▸ SET TASK
Please reproduce the items word for word, from the first line through the line containing "Looking at the", and nothing past it.

##########

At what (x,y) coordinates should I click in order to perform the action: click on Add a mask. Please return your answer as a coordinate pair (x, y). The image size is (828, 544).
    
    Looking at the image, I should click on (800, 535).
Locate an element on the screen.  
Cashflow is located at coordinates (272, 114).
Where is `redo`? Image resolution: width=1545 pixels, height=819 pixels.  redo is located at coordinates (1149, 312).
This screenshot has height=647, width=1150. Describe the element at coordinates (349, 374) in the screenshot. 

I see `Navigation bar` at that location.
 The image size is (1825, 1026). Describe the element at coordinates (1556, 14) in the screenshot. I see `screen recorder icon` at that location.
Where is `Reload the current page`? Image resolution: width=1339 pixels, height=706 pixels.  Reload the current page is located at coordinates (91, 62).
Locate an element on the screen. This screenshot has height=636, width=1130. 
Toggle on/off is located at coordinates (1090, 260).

##########

▸ TASK OUTPUT
At what (x,y) coordinates should I click in order to perform the action: click on Add a mask. Please return your answer as a coordinate pair (x, y). The image size is (828, 544).
    
    Looking at the image, I should click on (800, 535).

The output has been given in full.